Activity: Statistical Analysis of Climate Data
NOTE: For this assignment, you will need to record your work on a word processing document. Your work must be submitted in Word (.doc or .docx), or PDF (.pdf) format.
For this activity, you will use the application below to perform basic statistical analyses of climate data. The data we will use are global temperature anomalies and Niño 3.4 index, both measured in °C. You need to:
- Determine historical trends in global temperatures and determine if there has been an increase in the trend.
- Analyze the influence of El Niño on global temperatures.
- First, save the Problem Set #1 Worksheet to your computer. You will use this word processing document to electronically record your work in the remaining steps.
- Save the worksheet to your computer by right-clicking on the link above and selecting "Save link as..."
- The worksheet is in Microsoft Word format. You can use either Word or Google Docs (free) to work on this assignment. You will submit your worksheet at the end of the activity, so it must be in Word (.doc or .docx) or PDF (.pdf) format so the instructor can open it.
- Please show your work! When you are explicitly asked to create plots in a question, please cut-and-paste graphics and the output from the screen (e.g., by first printing the output to a pdf file and then directly inserting into the worksheet) to submit along with your discussion and conclusions.
- Use the plotting tool to create a line plot of global temperature anomalies vs. time over the full 160 year period (1850 - 2009). Determine the basic statistics of the time series, i.e., the mean and standard deviation. If the mean is not zero, can you guess the 30 year base period that was used to calculate the anomalies? To do that, note that by definition, the mean of the base period used to calculate anomalies should be zero. Visually determine the year where the temperature anomalies graph crosses zero. Zoom in on different 30-year intervals around that year and use Viewport Data under the Statistics tab to view the mean for each selected 30-year sub-set of data, until you find a period for which the mean is closest to zero.
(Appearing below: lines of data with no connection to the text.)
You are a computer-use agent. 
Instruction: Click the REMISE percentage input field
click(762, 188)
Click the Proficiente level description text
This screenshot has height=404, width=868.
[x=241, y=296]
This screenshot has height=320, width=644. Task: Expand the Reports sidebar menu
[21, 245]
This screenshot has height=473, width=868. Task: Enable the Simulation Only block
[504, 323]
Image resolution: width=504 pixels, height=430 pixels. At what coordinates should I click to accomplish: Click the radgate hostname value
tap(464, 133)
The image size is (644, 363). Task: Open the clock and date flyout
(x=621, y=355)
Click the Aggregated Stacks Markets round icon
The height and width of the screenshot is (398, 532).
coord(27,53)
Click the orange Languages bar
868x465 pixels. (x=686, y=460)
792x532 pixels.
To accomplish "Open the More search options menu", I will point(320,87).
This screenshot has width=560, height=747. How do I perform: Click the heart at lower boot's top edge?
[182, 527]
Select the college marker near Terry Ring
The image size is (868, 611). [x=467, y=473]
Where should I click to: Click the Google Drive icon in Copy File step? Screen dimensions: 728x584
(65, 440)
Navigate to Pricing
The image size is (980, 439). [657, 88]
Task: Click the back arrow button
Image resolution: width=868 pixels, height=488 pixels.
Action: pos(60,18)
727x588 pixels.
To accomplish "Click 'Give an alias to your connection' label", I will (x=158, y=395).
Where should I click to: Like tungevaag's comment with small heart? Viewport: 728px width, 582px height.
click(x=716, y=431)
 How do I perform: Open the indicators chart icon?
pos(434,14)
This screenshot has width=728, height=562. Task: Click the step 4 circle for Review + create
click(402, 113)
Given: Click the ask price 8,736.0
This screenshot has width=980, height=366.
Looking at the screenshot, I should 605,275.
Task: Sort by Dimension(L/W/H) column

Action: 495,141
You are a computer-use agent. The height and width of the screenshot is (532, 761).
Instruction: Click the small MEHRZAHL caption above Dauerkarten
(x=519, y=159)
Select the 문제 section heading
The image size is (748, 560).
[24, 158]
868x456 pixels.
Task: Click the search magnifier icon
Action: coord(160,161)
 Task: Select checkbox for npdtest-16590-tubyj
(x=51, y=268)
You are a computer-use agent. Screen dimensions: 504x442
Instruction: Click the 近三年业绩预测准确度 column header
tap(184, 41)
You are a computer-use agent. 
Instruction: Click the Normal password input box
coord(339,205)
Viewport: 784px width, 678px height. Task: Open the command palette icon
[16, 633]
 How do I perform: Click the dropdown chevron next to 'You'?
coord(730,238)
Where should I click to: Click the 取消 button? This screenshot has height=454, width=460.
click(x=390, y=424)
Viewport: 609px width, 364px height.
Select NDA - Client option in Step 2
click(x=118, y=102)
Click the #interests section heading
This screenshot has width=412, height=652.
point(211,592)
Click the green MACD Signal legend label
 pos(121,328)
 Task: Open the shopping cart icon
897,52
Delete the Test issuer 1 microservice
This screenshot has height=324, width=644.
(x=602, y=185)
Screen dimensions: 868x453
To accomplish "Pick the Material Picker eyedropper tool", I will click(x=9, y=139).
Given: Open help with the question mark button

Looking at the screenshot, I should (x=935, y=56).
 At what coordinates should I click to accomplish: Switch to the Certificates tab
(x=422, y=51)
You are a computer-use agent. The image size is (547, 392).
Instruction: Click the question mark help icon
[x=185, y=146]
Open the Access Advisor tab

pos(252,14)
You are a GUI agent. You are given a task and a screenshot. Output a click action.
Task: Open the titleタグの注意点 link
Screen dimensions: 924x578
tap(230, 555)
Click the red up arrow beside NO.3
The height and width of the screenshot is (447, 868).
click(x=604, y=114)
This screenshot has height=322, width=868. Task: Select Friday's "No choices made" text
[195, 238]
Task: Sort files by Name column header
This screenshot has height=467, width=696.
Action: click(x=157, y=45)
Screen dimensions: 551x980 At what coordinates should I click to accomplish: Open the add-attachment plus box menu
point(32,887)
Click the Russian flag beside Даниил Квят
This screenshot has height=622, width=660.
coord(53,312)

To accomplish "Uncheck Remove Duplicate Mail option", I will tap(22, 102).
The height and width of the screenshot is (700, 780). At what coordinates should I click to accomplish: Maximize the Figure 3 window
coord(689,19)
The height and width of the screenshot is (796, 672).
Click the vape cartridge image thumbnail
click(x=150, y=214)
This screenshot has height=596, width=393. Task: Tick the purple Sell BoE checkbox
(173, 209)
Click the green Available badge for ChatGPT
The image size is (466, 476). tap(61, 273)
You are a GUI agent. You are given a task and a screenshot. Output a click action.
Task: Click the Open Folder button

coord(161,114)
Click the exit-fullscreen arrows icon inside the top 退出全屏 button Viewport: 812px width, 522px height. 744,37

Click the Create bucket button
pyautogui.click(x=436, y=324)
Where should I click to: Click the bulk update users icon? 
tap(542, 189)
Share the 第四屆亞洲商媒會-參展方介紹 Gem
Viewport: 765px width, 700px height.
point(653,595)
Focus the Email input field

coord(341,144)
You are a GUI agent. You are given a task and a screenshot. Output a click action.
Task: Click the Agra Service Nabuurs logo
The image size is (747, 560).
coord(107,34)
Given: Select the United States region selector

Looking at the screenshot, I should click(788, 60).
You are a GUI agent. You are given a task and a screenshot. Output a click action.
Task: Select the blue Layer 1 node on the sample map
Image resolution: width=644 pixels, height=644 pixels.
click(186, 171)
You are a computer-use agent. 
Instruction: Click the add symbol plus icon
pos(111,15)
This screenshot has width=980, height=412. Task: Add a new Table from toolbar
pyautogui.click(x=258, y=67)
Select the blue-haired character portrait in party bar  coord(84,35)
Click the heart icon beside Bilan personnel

- Evaluate the linear trend in global temperature anomalies over the full 160 year period (1850 - 2009) following the steps below. (A) Add a trend line to the plot of global temperature anomalies vs. time over the full 160 year period: use the Trend Lines tab. Determine the slope of the linear regression line, b, in ºC/century and the correlation coefficient, r. As a side exercise, calculate the overall warming trend in temperature over the 1850-2009 period by multiplying the slope by the number of years in the period. (B) Assess statistical significance of the linear trend in global temperature anomalies without considering autocorrelation: use the online Statistical Calculator tool from Lesson 2, Statistical Analysis Part 2 to calculate the p-value for the number of samples, N, and the correlation coefficient, r, from part A. Interpret the p-value. Use the standard error of the slope, Sb, to calculate 95% confidence interval for the slope as b ±2Sb, and report the calculated warming range in ºC/century. (C) Determine lag-one autocorrelation coefficient for the residuals, ρ. To do that, run the regression model using the Regression Model tab: select Model Parameters = year, Target Observation = Temp Anom. Plot the residuals: in the Plot Settings tab, select year for X and Model Residuals for Y. Check whether the autocorrelation is statistically significant using the Statistical Calculator. Remember that lag-one autocorrelation is simply correlation between the original data and an exact copy of the data but shifted by one time step, so the number of samples, N, is decreased by one; and the correlation coefficient, r, should be substituted by autocorrelation coefficient, ρ. Interpret the p-value. (D) Reassess statistical significance of the linear trend in the global temperature anomalies, taking into account autocorrelation of the residuals. Remember that in the presence of a significant autocorrelation, the actual number of samples, N, must be replaced by the degrees of freedom, N': use formula (2) from Lesson 2 to calculate N'. Use the Statistical Calculator to calculate the p-value for N = N' and r from part (A). Interpret the p-value. (E) Look closely at the plot of the residuals that you created in part (C). Do you see evidence of heteroscedasticity (additional structure superimposed on the random fluctuations)? Do you think that the hypothesis of a simple linear warming trend in this data series is appropriate or not?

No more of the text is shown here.